When we think about insurance, where together we can actually start building better for the world, as a group rather than a single entity. And I think you drive probably better agility, flexibility and adaptability. As working together means we are able to adapt much quicker, again, as long as we’ve built a trusted group of ecosystem players among one another.
Yuri Poletto: 00:21:06
Matt if, if I can, I would also think it’s also worth spending a few words to talk about the main model trends that are changing economic competition and paving the way towards ecosystems. So I would like to quote Alex Choniski. Here, Alex is the head of embedded insurance at Gallagher re, they are one of the members of the Observatory, and talking about medical insurance, but I think this also can apply perfectly to ecosystems. Alex says that they’ve answered that in modern history however, having given birth to embedded insurance, are akin to our parents classic advice about finding a new job, they are all about networking, networking and networking. So I think it’s interesting, the foundation of embedded insurance, but also of the ecosystem model as well.
So if we look, in the last decades, we have built technologies that are shifting our economies, and business models in almost all the markets from, you know, closed loop or self referential to open and working. So particularly, there are three technologies that are driving this change. In my view, they are Internet, mobile and API’s. So the Internet has created the infrastructure to exchange data and to connect people and businesses. Mobile has made the connectivity available every time and from everywhere. And the API’s are enabling every brand with the customer base to offer financial and insurance services to the customers. So this is the playing field for ecosystems. And we know that the ecosystem model has grown particularly in Asia. And now it’s gaining traction also in North America, and Europe.

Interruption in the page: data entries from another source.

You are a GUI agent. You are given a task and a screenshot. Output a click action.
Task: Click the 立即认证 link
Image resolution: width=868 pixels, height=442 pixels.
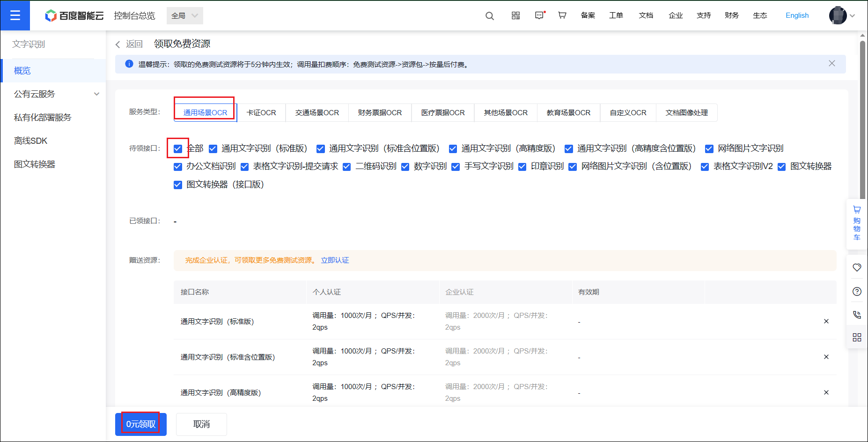pos(335,260)
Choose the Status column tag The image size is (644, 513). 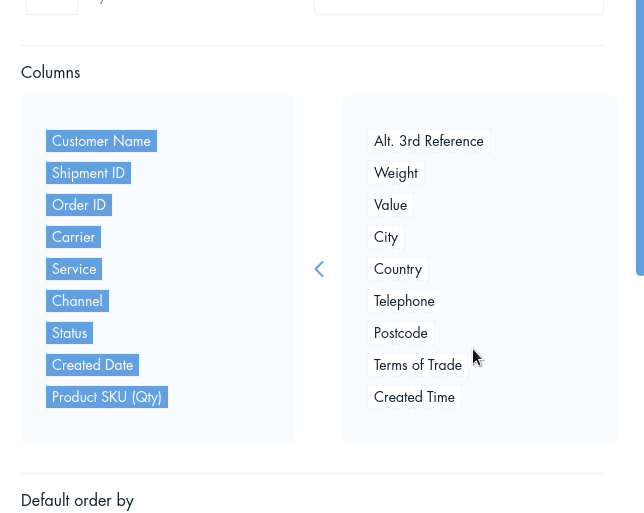tap(69, 333)
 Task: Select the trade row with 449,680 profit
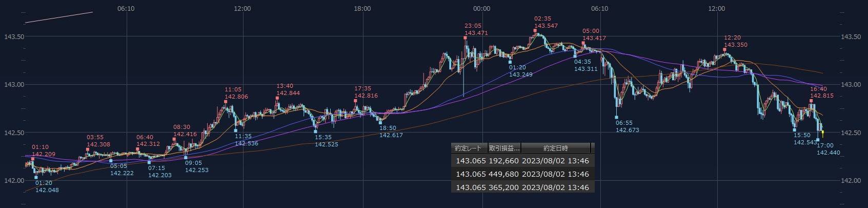click(522, 174)
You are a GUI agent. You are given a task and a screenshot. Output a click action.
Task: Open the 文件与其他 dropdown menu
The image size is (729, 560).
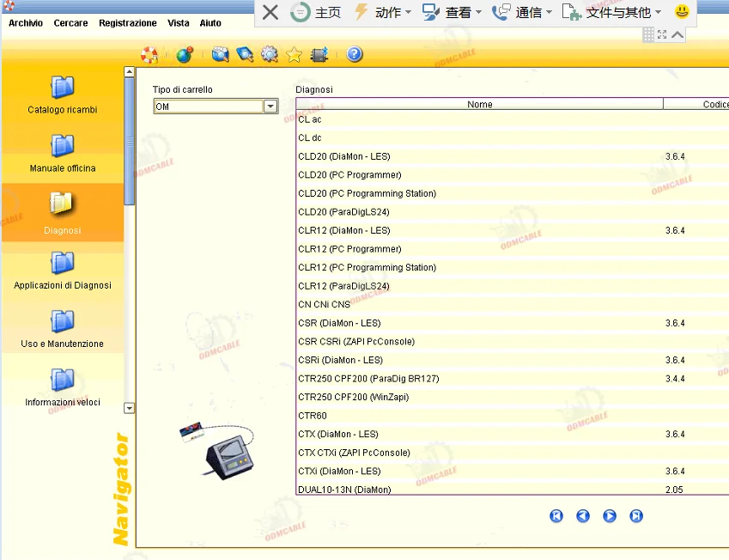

Why in Asia? I believe that the main reason is why in Asia and you know the regions that are not in North America, Europe; there is less legacy, then we have less cultural and technology legacy. So if you want to introduce an innovation, it’s more straightforward and quicker to introduce an innovation if you do not have legacy technology and cultural legacy.

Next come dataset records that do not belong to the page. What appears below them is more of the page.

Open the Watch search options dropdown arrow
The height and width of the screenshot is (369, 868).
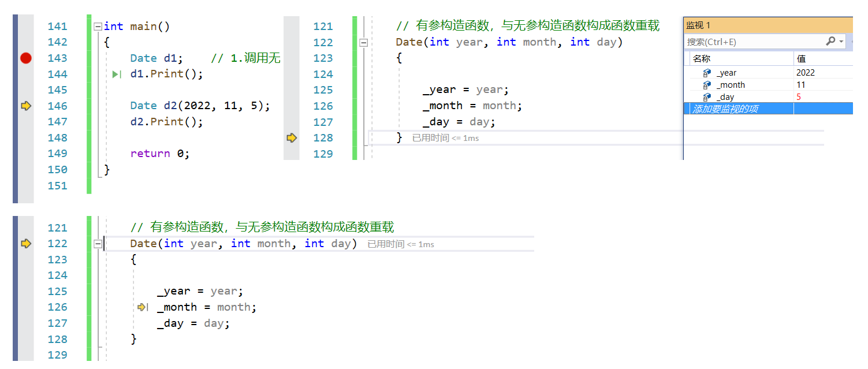pyautogui.click(x=841, y=42)
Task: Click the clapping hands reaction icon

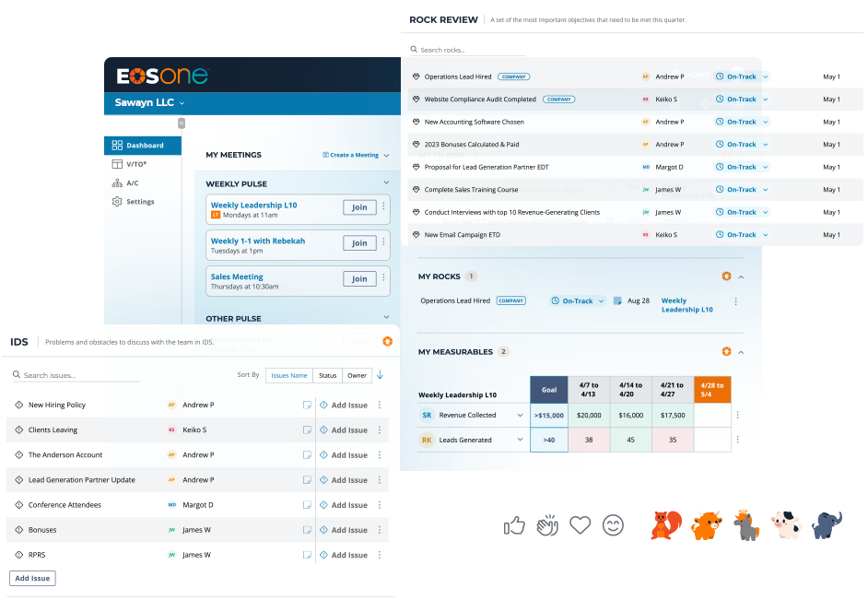Action: tap(547, 525)
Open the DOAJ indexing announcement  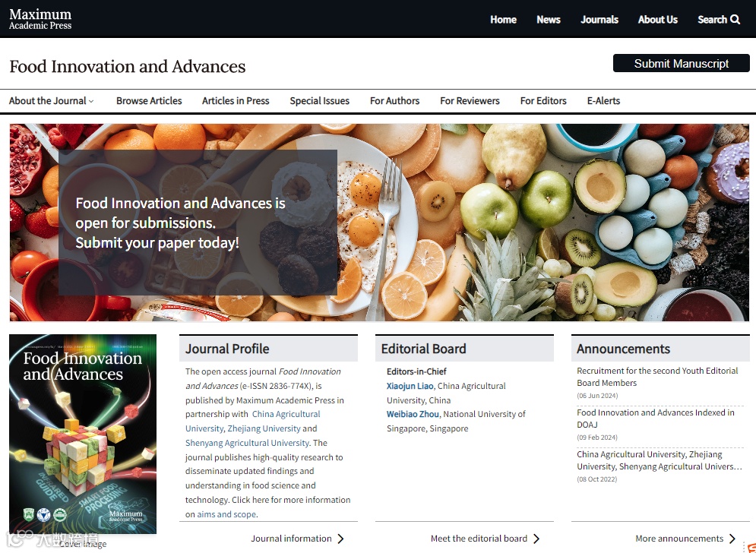click(656, 419)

And in Europe, in North America, we have a lot of tech and cultural legacy. So people are using it to go to a broker to buy insurance, which will continue to be in the next centuries, I’m sure. But if you do not have this discussion technology legacy, it’s easier to introduce more modern infrastructure in order solutions. So if you have a population and businesses that have been knowing about insurance in the last 10 years, they haven’t only showed us digital, the unknown digital insurance, not traditional one. So obviously it’s easier to introduce innovation in this kind of environment.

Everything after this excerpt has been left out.